*Task directions*
Starting at the line with "Screen dimensions: 465x267", return every line through the final one of the data, word for word. Pictures stay out.

*** Source records ***

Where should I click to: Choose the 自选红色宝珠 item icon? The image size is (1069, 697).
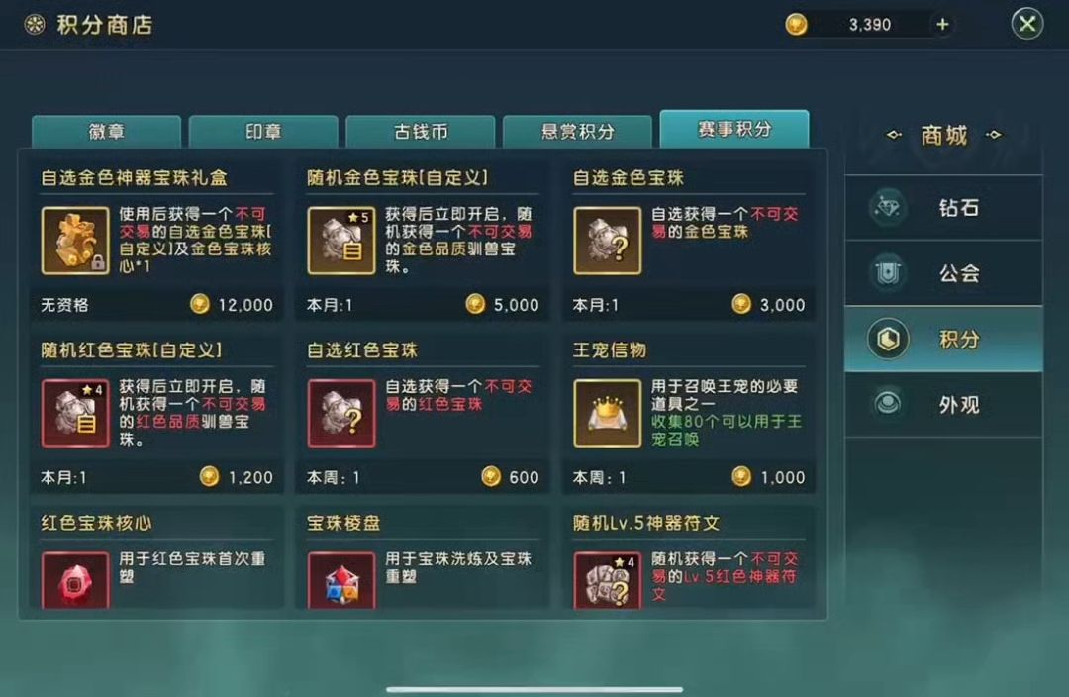(340, 413)
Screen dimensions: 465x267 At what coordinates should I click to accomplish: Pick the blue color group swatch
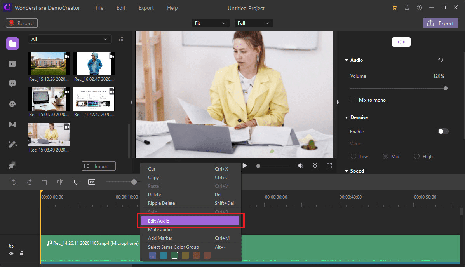(x=153, y=255)
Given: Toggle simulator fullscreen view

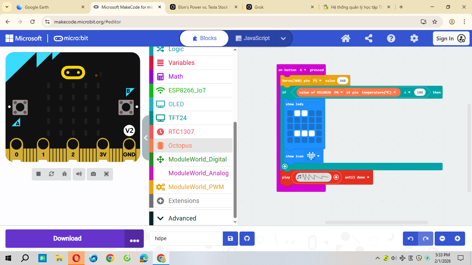Looking at the screenshot, I should coord(106,174).
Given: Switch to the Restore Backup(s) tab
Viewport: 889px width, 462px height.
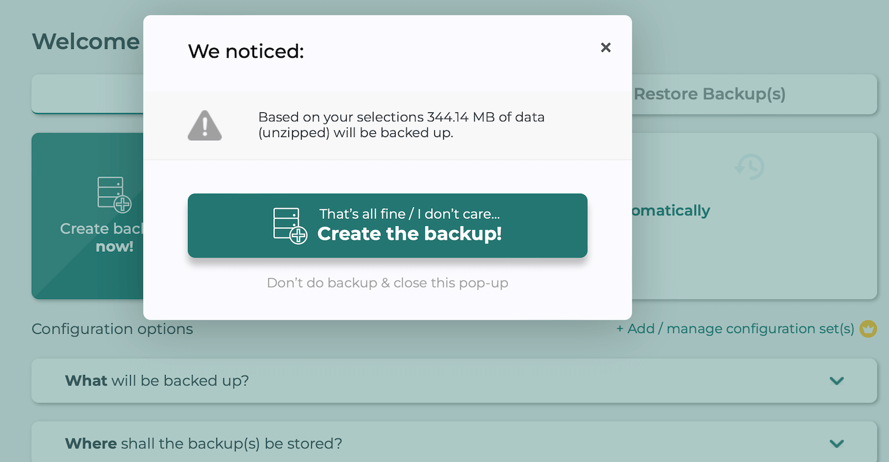Looking at the screenshot, I should click(709, 95).
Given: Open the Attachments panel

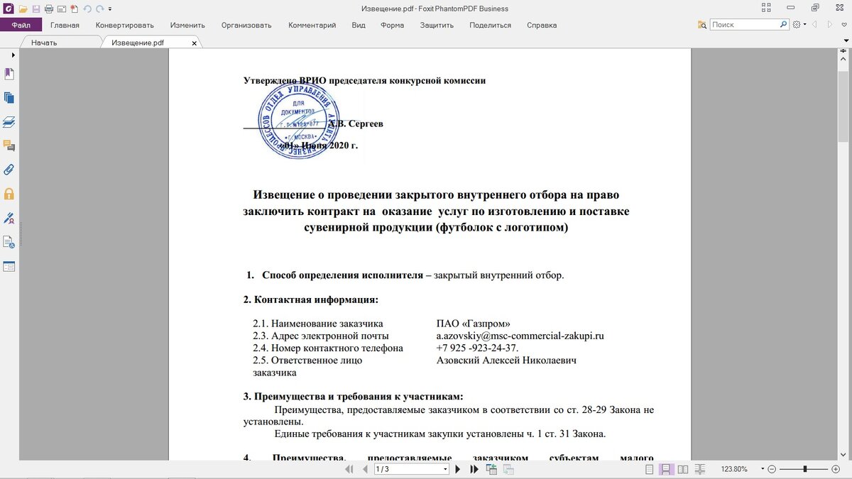Looking at the screenshot, I should click(x=9, y=170).
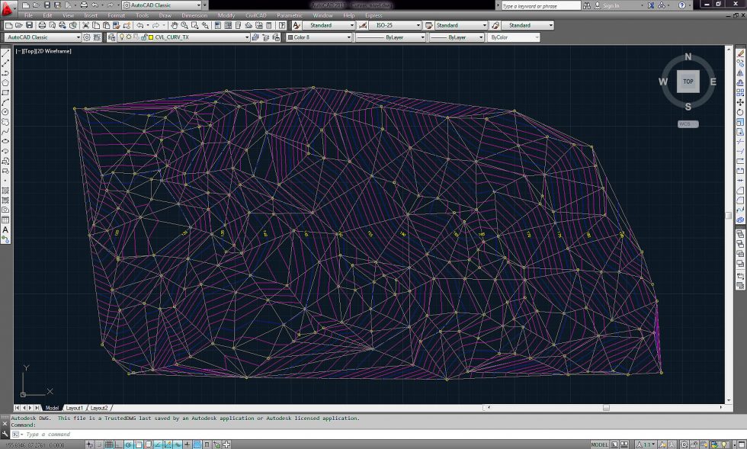Switch to the Layout1 tab

75,408
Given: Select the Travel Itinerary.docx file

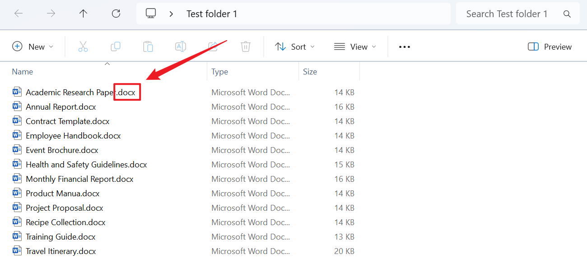Looking at the screenshot, I should point(61,251).
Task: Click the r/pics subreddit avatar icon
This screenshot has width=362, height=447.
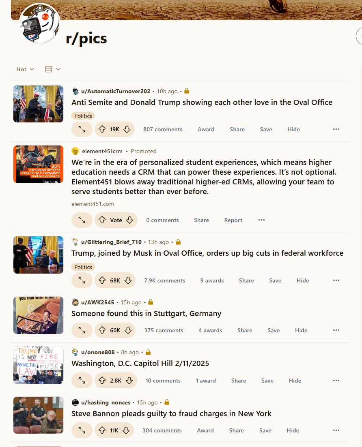Action: tap(40, 24)
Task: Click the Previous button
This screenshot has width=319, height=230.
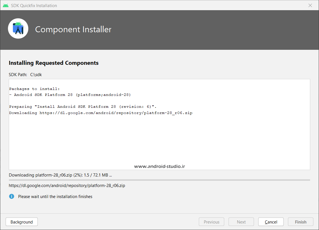Action: (211, 222)
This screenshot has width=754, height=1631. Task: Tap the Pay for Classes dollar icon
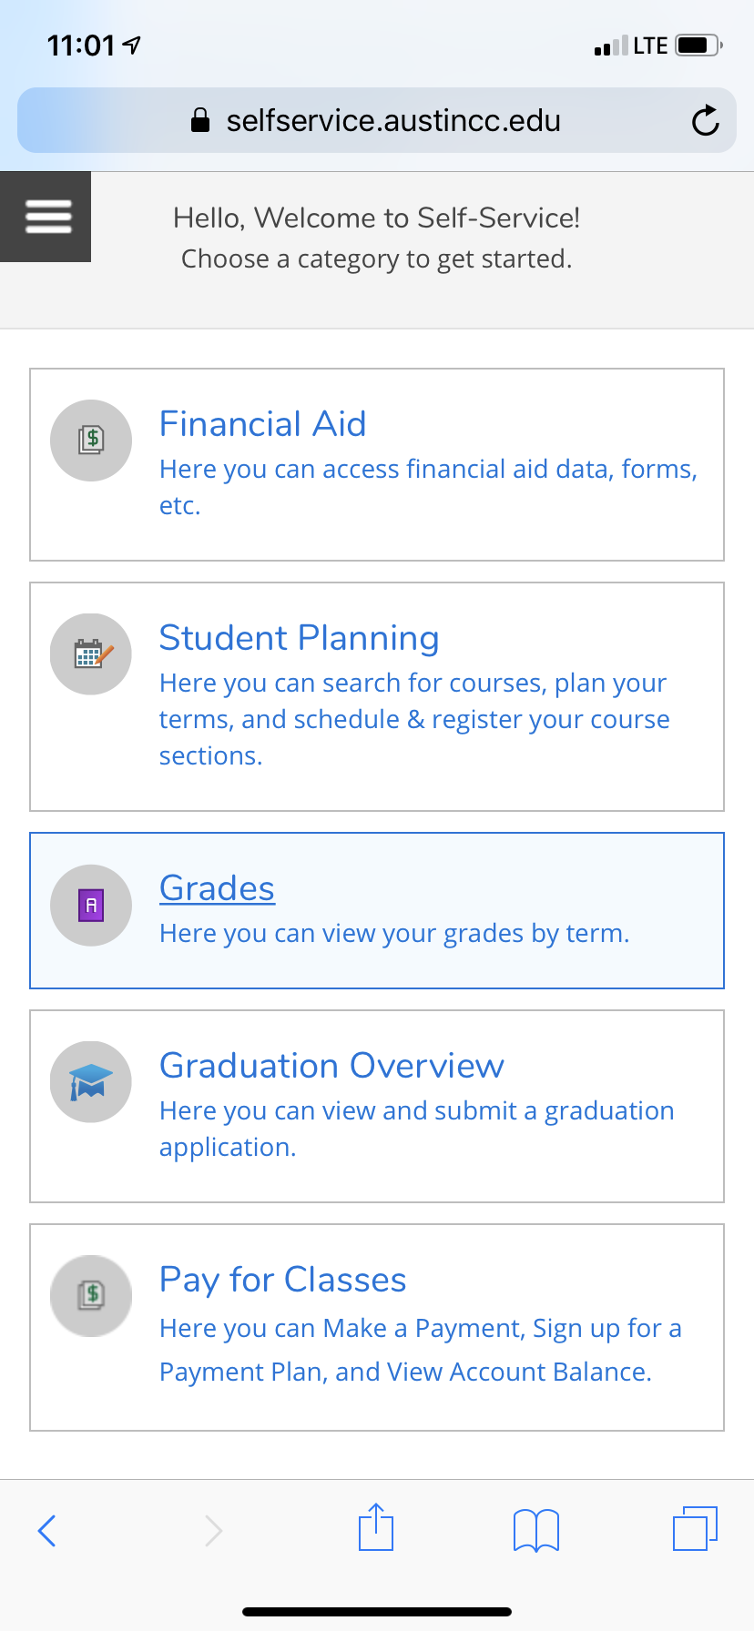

*** End of Source records ***

*Response*
Screen dimensions: 465x267 At what coordinates should I click to accomplish: Pick the blue color group swatch
(x=153, y=255)
Given: Toggle simulator fullscreen view

Looking at the screenshot, I should coord(106,174).
Given: Switch to the Restore Backup(s) tab
Viewport: 889px width, 462px height.
Looking at the screenshot, I should click(709, 95).
Given: Open the Attachments panel

Looking at the screenshot, I should click(x=9, y=170).
Switch to the Layout1 tab

75,408
Given: Select the Travel Itinerary.docx file

Looking at the screenshot, I should point(61,251).
Task: Click the r/pics subreddit avatar icon
This screenshot has width=362, height=447.
Action: tap(40, 24)
Task: Click the Previous button
This screenshot has width=319, height=230.
Action: (211, 222)
This screenshot has width=754, height=1631. Task: Tap the Pay for Classes dollar icon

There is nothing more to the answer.